Mind The Gap: Looking For Library Users In All The "wrong" Places

Attracting The Gap

Solution #1 - If You Can, Move!

Fixing problems #1 on #3 involve getting a public library in places where the people are. While most public libraries can't pull up stakes and move to new locations as the demographics change, when there's an opportunity to move, it should be used to its biggest possible advantage. Pierce County Library System has done really well in this regard.

The old Milton Memorial Library was great for the town of Milton when it was the only library there, but when it joined the Pierce County Library System, it also gained a lot of the surrounding area as part of its service point. When a new lease opened up in a mall complex near the highway, the library packed up from the old building and shuttled the collection into their storefront locale.

The move was an incredible success. The door count increased by more than 40,000 in the new location for the year (78,753 in 2010 to 120,442 in 2011) and the circulation increased nearly 90,000 units over the same period of time (246,699 in 2010 to 332,163 in 2011).

Looks like those real-estate people are right.

The University Place Library was in the middle of temporary housing that was temporary for far too long while a new combination civic building and library was being built by the city. The library was holding up in a storefront of its own - a converted auto parts store.

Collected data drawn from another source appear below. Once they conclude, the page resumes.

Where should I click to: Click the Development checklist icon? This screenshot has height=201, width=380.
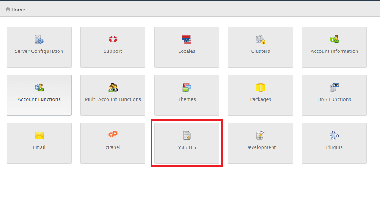(260, 135)
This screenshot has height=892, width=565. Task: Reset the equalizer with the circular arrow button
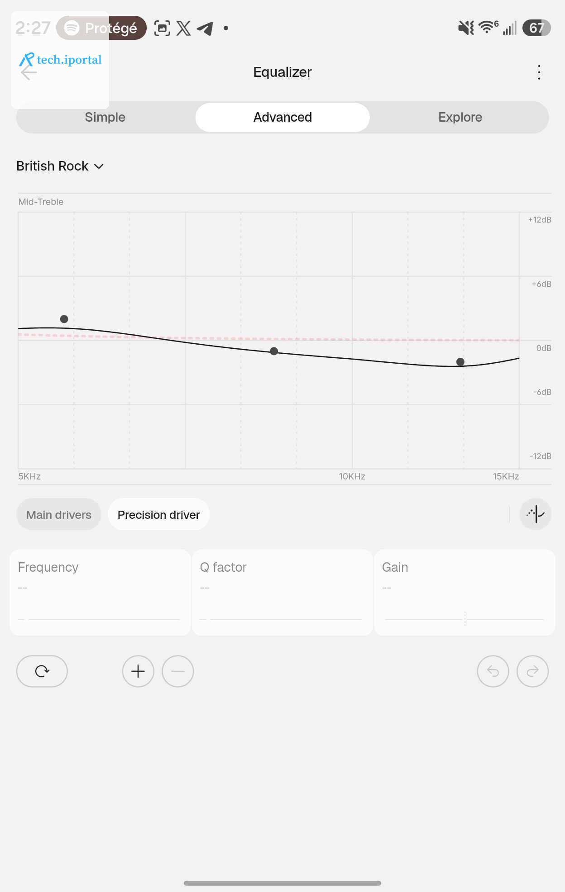pos(42,671)
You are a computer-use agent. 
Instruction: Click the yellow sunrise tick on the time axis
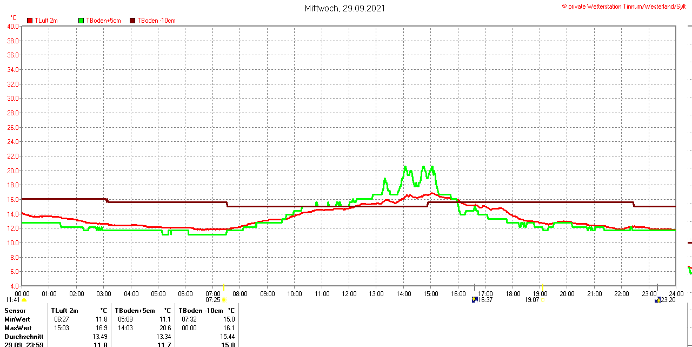point(224,287)
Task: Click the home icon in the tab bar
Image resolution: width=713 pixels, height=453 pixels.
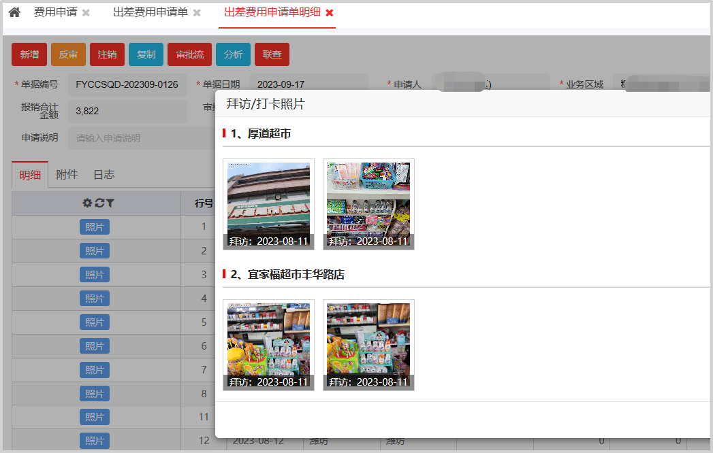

Once the new building was completed and the libary moved back into an appropriately-sized space, the door count numbers (228,050 in 2010, 271,959 in 2011, the year the new library opened, and then 297,777 in 2012) rebounded appropriately. (The circulation went down slightly due to the time that most of the collection spent moving from one location to another and getting properly prepared for their opening.) Sometimes, the right move for the community is to build something bigger to match the expanded community.